### TEXTO DE LECTURA
El No de Vertov: (pequeños) gestos, (grandes) gestas
Por: Julius Richard
Año 0. Antígona es un personaje de la antigüedad que simboliza la aparición de otra ley allende o aquende (eso es indiferente) la establecida consuetudinariamente por los hombres. En su negación de la Palabra Oficial, en su No que abraza una ley interior y personal y quiere enterrar a su hermano en terreno vedado, en ese instante de la decisión que es una forma de la locura germina y se origina míticamente la otra alternativa. Antígona, como una prótesis original, es el año 0 de otra ley, la de la subversión. Su gesto fundacional es un orto revolucionario.
La revolución, si hacemos caso al pensador marxista Walter Benjamín, ocurre de una vez y fugazmente. Su efecto es el de la centella y el relámpago que, raudo y sucinto, quiere mostrar la posibilidad inaudita de otro mundo. Un gesto ínfimo que no se agota en su realización. Su significado, clausurado y latente, puede permanecer largo tiempo escondido antes de salir a la luz nuevamente: es la verdad histórica en su estado de des-ocultación. La verdad revolucionaria está siempre agazapada, esperando. ¿Qué espera? La transfiguración, el cambio, el otro mundo posible = la utopía. El no lugar por venir: la comunidad de los sin comunidad.

### DATOS EN BRUTO
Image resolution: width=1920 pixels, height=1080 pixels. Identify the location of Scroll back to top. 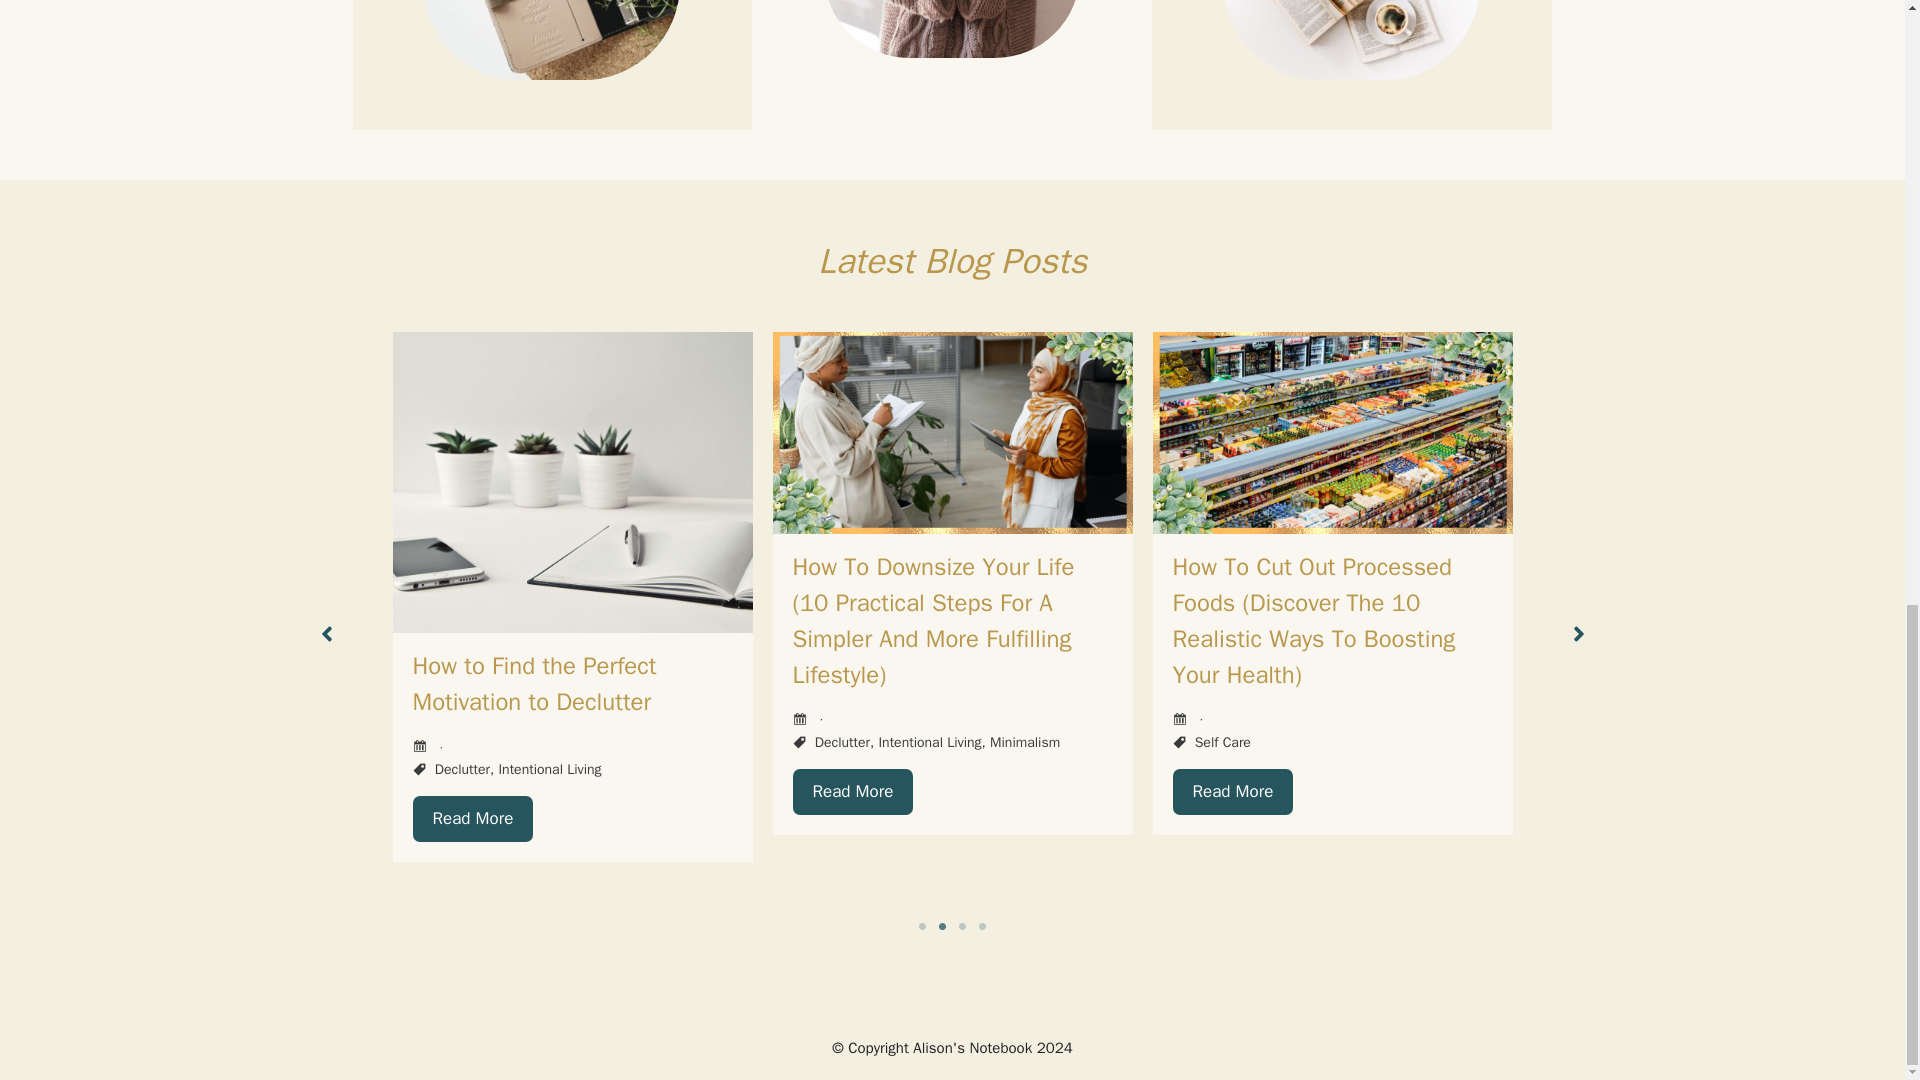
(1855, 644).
---
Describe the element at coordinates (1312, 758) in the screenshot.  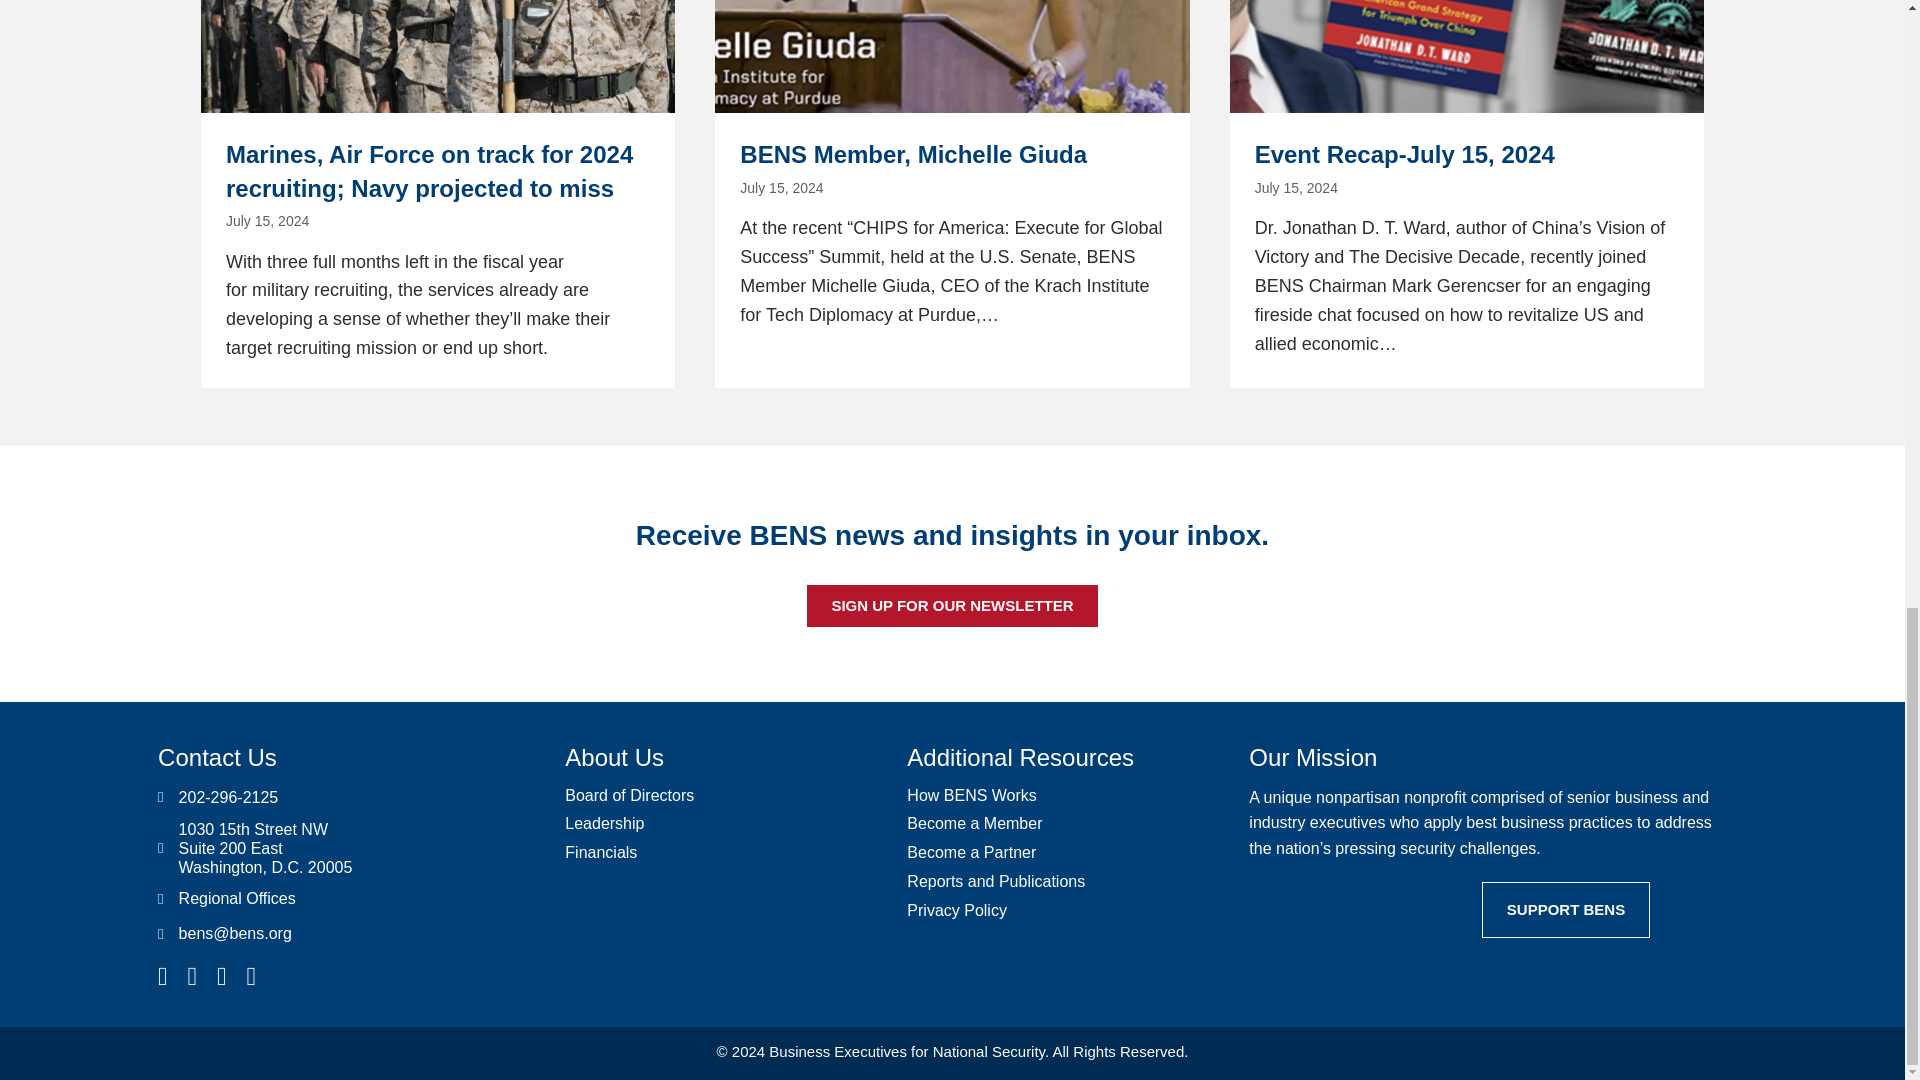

### TAREAS PENDIENTES
a - Resume en forma de lista el párrafo que empieza con "La revolución, si hacemos caso" del texto sobre Antígona y la revolución, sin dejar fuera sus datos principales.
b - Indica si cada afirmación coincide con el texto sobre Antígona y la revolución. Responde sí o no y cita las palabras del texto que lo deciden.
(i) Antígona quiere enterrar a su hermano en terreno vedado.
(ii) Según Walter Benjamín, la revolución ocurre poco a poco y de forma duradera.
(iii) El significado del gesto revolucionario se agota al realizarse.
c - Prolonga el texto sobre Antígona y la revolución a partir de su última frase.

### RESPUESTAS
a -
- Según el pensador marxista Walter Benjamín, la revolución ocurre de una vez y fugazmente.
- Es como una centella o un relámpago que muestra, rápido y breve, la posibilidad de otro mundo.
- Es un gesto ínfimo que no se agota al realizarse. Su significado puede quedar escondido mucho tiempo antes de volver a salir a la luz.
- La verdad revolucionaria espera agazapada el cambio: el otro mundo posible, la utopía, la comunidad de los sin comunidad.

b -
(i) Sí: "quiere enterrar a su hermano en terreno vedado".
(ii) No: "ocurre de una vez y fugazmente".
(iii) No: "Un gesto ínfimo que no se agota en su realización".

c -
La revolución rusa de 1918 agitó el mundo en consonancia con otros tantos gestos fundacionales que tuvieron lugar en otras naciones. Las vanguardias de los años 20 se caracterizan de forma manifiesta por ser claramente revolucionarias, por hablar, más que de estética, de política. Sin enumerar todos los movimientos, cada uno con su decálogo correspondiente, señalaremos el que creemos es el gesto fundacional más paradigmático: el de Duchamp al dar forma al ready-made, allanando el camino a la anestética (la defunción de la estética de la representación y el buen gusto kantianos), al valor artístico del objeto encontrado, al arte infraleve de la respiración. El gesto de Duchamp es de tal forma traumático que tras él vendría un silencio (del arte, del mundo), de más de dos décadas: el tiempo de la asimilación de la loca llamada revolucionaria.
Los años 20 son años locos. El nacimiento de todos los ismos y el agotamiento y extinción de todas las tradiciones artísticas: la abstracción acabando con el arte figurativo, la atonalidad acabando con la armonía musical, el absurdo llenando las páginas de las novelitas burguesas. Las vanguardias son la ofensiva de un ejército de artistas que buscan, provistos de bigotes a lo Nietzsche, un mundo nuevo, otra vez.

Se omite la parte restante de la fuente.